This fascinating and fabulous volume by Wedeman seeks to address the question of how rapid economic development and widespread corruption can coexist in China. Wedeman introduces readers to the double paradox of corruption and growth in post-Mao China, examines developmental corruption in South Korea and Taiwan, demonstrates how endemic corruption led to economic crises in several other countries, discusses the sequencing of corruption and growth, probes the dynamic consequences of the commodification of China's economy, looks into the impact of the authorities' ongoing war on corruption, and compares today's China with the U.S. in the 19th and early 20th centuries and asks whether China's case may serve as a precedent for the coexistence of high levels of corruption and rapid economic growth. -Choice (October 2012)

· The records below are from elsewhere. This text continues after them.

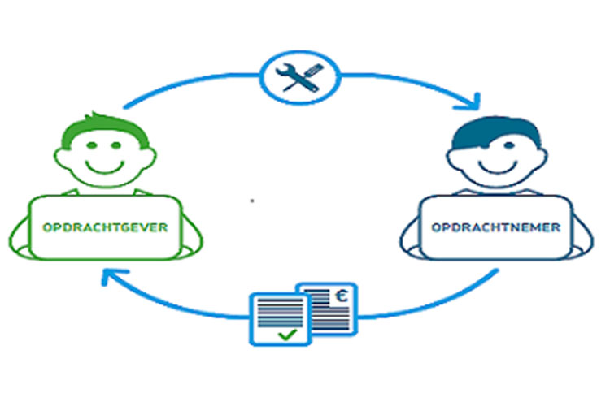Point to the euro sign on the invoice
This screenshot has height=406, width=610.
[x=343, y=296]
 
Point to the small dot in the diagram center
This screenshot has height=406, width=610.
[x=252, y=198]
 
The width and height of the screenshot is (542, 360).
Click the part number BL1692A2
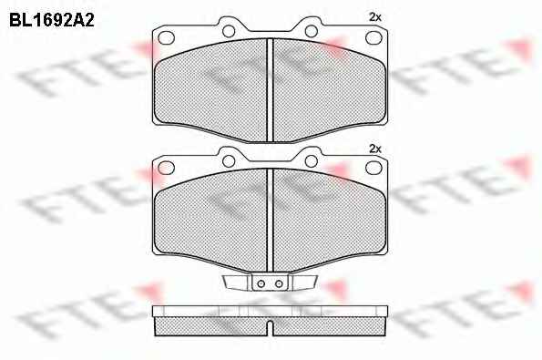click(52, 21)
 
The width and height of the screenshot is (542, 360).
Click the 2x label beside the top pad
click(375, 17)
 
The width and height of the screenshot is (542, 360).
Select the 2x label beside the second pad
click(375, 149)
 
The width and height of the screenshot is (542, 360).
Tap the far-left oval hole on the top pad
click(166, 37)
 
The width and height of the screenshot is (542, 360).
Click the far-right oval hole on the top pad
click(373, 37)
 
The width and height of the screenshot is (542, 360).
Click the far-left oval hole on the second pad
click(166, 168)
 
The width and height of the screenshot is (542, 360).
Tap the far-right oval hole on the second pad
click(373, 168)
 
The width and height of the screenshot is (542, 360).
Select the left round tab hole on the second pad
click(229, 161)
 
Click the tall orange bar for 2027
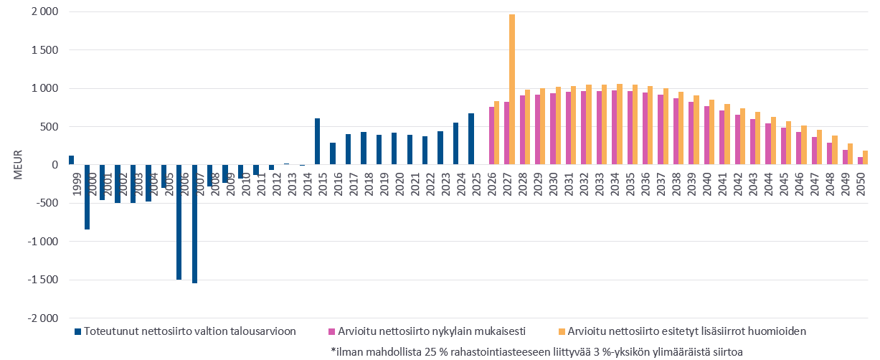[x=512, y=90]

The central question of Double Paradox-how rapid economic development and widespread corruption coexist in China-is of major importance. Andrew Wedeman explains that the sequence of events is complex and worth careful scrutiny; there is considerable dynamism and simultaneity in any corruption/development relationship. By the end of Wedeman's book, we have learned a great deal about China, about the possible links between corruption and economic development, and about how to frame the questions we wish to investigate in China and in other societies in which corruption is extensive. -Michael Johnston, Charles A. Dana Professor of Political Science, Colgate University, author of Syndromes of Corruption

Author Bio
Andrew Wedeman is Professor of Political Science at the University of Nebraska-Lincoln. He is the author of From Mao to Market: Rent Seeking, Local Protectionism, and Marketization in China and The East Wind Subsides: Chinese Foreign Policy and the Origins of the Cultural Revolution.